第5-1節で述べたグレー水及びブラック水を同時に処理する曝気式前処理システム、超膜分離システム、後処理用紫外線システムを含むAMTSは、実験室での評価中の段階である。本システムで1/20から1/50のボリューム減が期待される。

 

濃縮汚物焼却炉についても各種焼却炉の評価を実施中であるが、海軍は現在のミルスペック焼却炉に代わり市販焼却炉の自動化、モニタリング、安全装置等を改良した焼却炉(第3-1節Advanced Incinerator)を使う予定である。

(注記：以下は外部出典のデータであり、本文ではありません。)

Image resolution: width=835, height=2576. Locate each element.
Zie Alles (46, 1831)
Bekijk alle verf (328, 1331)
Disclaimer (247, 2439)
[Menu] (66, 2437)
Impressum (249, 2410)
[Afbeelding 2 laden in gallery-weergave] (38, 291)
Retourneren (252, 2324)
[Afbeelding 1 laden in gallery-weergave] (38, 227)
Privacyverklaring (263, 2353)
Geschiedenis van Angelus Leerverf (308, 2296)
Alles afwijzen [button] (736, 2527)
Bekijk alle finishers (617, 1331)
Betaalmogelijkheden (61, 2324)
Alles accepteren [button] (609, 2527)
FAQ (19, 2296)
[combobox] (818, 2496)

第4-3節述べたPAWDSをILDSに組み込むことはスケジュール的に無理があり、PAWDSが現実に使われるのはIWPSが実用化される時点と考えられている。

 

艦艇には、ビルジ油水、ブラック水及びグレー水といった船舶に共通の液体廃棄物以外に、艦艇に特有の幾つかの液体廃棄物が存在する。中でも、ESS−21の中で重要項目として取り上げられているものは、燃料バラスト補完システム(Compensated Fuel Ballast System: CFBS)からの排油水である。艦艇は、燃料タンクの占める割合が大きく、しかも常時喫水を一定にして復原性を保ち戦闘に備える必要上、CFBSが使用される。このシステムは、使った燃料の量だけバラスト水をタンクに入れ油水混在で常時満タンとするものであるが、艦艇の場合はタンクの大きさもまちまちでありタンク内の構造も複雑であるので、例えば油とバラスト水の境界面をゴム膜で仕切るというようなことは不可能であり、直接バラスト水を注入することになる。

 

艦艇のバラスト水注入や燃料補給は回数も多く、急速かつ波浪のある洋上で行われることが多いので、燃料とバラスト水の境界面は撹乱され、バラスト水排出時の油分濃度を15ppm以下に保つことはかなり難しい。